__Activity__. Starting at the line that contains "Task: Click the bacon omelet plate photo", write out every line through the end of the records exactly as it stands, and leave out all pictures.

Data items:
[Start of Attachment]

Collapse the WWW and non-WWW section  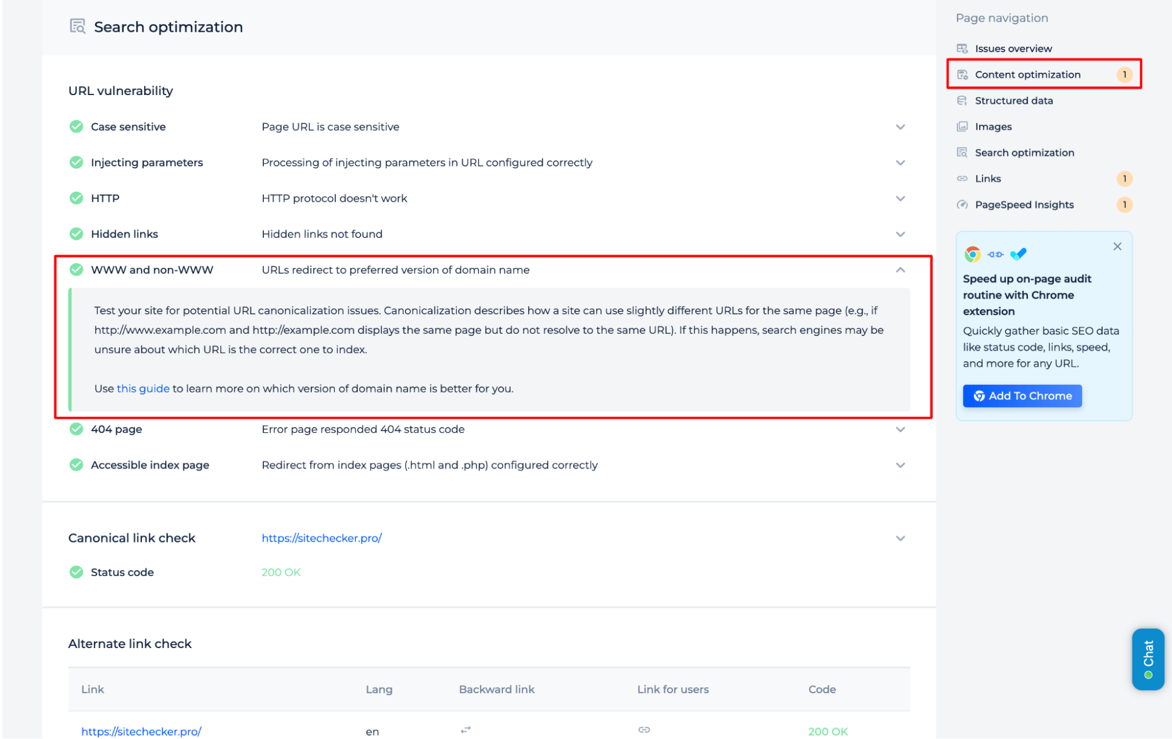click(899, 269)
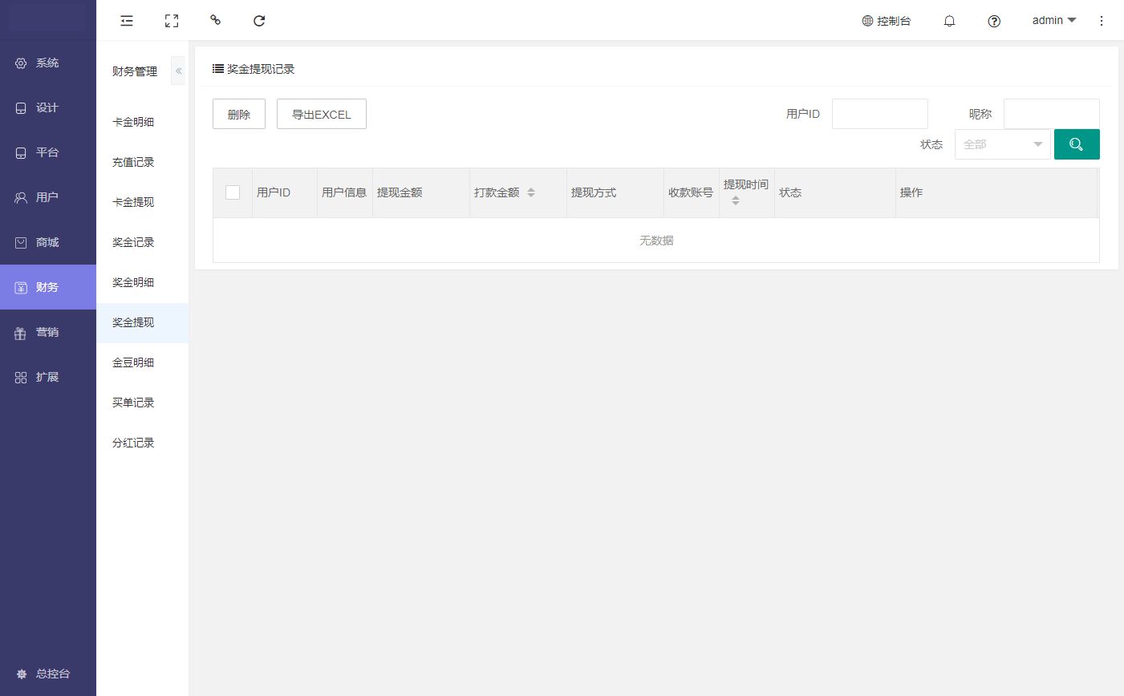Sort by 提现时间 column arrows

pos(736,200)
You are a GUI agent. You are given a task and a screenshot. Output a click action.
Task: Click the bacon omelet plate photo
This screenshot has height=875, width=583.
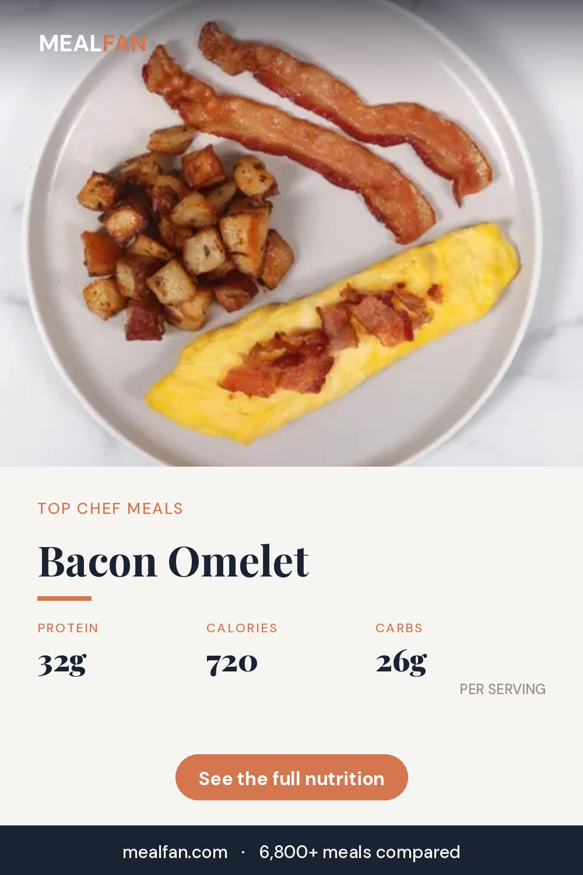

[End of Attachment]

__Result below__.
Task: Click the bacon omelet plate photo
This screenshot has height=875, width=583.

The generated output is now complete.